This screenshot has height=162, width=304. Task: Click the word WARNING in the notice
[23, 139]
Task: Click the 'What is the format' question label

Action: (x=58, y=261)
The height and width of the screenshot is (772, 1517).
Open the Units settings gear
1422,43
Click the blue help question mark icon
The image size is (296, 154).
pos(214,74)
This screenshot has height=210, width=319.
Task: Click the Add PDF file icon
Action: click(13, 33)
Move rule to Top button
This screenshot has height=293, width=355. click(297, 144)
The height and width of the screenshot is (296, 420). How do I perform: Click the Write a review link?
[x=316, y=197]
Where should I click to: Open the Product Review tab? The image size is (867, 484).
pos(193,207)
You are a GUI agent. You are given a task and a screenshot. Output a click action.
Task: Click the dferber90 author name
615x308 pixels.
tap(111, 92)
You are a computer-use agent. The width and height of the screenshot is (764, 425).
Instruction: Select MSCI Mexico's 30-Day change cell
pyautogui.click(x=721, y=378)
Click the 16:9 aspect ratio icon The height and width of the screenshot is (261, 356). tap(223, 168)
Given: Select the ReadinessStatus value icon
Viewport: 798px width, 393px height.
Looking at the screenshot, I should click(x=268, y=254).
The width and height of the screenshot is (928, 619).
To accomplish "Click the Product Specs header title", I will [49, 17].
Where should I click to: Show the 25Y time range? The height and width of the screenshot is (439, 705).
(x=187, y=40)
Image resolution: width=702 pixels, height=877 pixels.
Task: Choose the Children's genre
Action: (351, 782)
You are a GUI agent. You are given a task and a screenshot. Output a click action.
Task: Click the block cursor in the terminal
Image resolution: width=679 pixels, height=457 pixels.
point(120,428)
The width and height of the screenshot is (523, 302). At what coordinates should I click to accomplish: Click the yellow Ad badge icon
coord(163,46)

**What the task asks**
Copy exactly, and only, the lines from the line that contains "The width and height of the screenshot is (928, 619)." through the end of the data above.

**Response to this exercise**
The width and height of the screenshot is (928, 619).
To accomplish "Click the Product Specs header title", I will [49, 17].
Where should I click to: Show the 25Y time range? The height and width of the screenshot is (439, 705).
(x=187, y=40)
Image resolution: width=702 pixels, height=877 pixels.
Task: Choose the Children's genre
Action: (351, 782)
You are a GUI agent. You are given a task and a screenshot. Output a click action.
Task: Click the block cursor in the terminal
Image resolution: width=679 pixels, height=457 pixels.
point(120,428)
The width and height of the screenshot is (523, 302). At what coordinates should I click to accomplish: Click the yellow Ad badge icon
coord(163,46)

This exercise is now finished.